*Saved data entries*:
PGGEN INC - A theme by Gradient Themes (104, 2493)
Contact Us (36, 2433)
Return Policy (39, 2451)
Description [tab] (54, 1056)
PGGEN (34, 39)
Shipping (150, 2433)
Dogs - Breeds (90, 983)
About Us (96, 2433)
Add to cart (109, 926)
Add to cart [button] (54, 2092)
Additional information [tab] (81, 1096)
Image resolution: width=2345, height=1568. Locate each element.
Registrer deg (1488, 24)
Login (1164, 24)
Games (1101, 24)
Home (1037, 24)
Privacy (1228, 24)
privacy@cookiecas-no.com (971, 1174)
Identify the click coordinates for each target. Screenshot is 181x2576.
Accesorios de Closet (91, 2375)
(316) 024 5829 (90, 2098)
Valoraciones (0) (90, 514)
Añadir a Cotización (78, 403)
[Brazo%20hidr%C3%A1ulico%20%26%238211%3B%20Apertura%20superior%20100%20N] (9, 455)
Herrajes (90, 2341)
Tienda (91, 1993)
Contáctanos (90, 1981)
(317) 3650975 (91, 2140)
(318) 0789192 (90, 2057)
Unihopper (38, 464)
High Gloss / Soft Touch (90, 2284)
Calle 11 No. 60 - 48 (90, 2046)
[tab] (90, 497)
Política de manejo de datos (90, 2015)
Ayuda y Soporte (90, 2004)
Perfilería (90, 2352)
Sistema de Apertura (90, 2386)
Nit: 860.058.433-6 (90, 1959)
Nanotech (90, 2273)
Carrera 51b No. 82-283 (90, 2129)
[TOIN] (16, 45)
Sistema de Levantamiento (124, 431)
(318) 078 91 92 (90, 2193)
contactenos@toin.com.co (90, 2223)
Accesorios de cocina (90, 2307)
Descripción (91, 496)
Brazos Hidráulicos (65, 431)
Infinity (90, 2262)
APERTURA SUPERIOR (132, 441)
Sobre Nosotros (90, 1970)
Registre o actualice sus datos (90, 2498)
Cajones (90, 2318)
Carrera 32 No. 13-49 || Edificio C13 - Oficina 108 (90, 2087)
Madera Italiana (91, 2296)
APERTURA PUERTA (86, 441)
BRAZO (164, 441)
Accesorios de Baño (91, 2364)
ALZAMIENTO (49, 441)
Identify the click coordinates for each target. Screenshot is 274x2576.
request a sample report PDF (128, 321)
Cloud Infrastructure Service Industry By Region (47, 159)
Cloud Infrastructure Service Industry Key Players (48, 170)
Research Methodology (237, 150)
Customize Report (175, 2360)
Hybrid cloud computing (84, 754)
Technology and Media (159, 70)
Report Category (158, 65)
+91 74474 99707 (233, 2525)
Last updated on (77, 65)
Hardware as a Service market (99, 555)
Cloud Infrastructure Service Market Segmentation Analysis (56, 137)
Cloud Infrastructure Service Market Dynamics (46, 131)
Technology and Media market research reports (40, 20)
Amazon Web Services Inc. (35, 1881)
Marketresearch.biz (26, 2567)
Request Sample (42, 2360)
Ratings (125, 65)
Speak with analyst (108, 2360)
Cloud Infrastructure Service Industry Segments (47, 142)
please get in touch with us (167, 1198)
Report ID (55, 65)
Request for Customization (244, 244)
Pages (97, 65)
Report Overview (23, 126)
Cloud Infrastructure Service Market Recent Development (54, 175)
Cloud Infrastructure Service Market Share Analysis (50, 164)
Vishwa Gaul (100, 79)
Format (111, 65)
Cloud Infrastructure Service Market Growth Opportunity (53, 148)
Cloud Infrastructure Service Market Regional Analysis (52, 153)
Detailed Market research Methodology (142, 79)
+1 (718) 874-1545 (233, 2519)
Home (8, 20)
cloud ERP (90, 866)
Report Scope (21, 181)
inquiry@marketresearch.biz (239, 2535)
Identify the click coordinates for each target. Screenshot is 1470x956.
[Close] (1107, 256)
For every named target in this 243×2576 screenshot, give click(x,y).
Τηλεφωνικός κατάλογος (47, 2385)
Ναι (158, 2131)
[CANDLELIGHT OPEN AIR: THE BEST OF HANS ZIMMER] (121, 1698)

*Activity*:
Above are the records; from them, give again exactly the lines from the one containing "APERTURA SUPERIOR (132, 441)" through the one containing "Cloud Infrastructure Service Market Share", both included.

*Answer space*:
APERTURA SUPERIOR (132, 441)
Sobre Nosotros (90, 1970)
Registre o actualice sus datos (90, 2498)
Cajones (90, 2318)
Carrera 32 No. 13-49 || Edificio C13 - Oficina 108 (90, 2087)
Madera Italiana (91, 2296)
APERTURA PUERTA (86, 441)
BRAZO (164, 441)
Accesorios de Baño (91, 2364)
ALZAMIENTO (49, 441)
Identify the click coordinates for each target. Screenshot is 274x2576.
request a sample report PDF (128, 321)
Cloud Infrastructure Service Industry By Region (47, 159)
Cloud Infrastructure Service Industry Key Players (48, 170)
Research Methodology (237, 150)
Customize Report (175, 2360)
Hybrid cloud computing (84, 754)
Technology and Media (159, 70)
Report Category (158, 65)
+91 74474 99707 (233, 2525)
Last updated on (77, 65)
Hardware as a Service market (99, 555)
Cloud Infrastructure Service Market Segmentation Analysis (56, 137)
Cloud Infrastructure Service Market Dynamics (46, 131)
Technology and Media market research reports (40, 20)
Amazon Web Services Inc. (35, 1881)
Marketresearch.biz (26, 2567)
Request Sample (42, 2360)
Ratings (125, 65)
Speak with analyst (108, 2360)
Cloud Infrastructure Service Industry Segments (47, 142)
please get in touch with us (167, 1198)
Report ID (55, 65)
Request for Customization (244, 244)
Pages (97, 65)
Report Overview (23, 126)
Cloud Infrastructure Service Market Recent Development (54, 175)
Cloud Infrastructure Service Market Share Analysis (50, 164)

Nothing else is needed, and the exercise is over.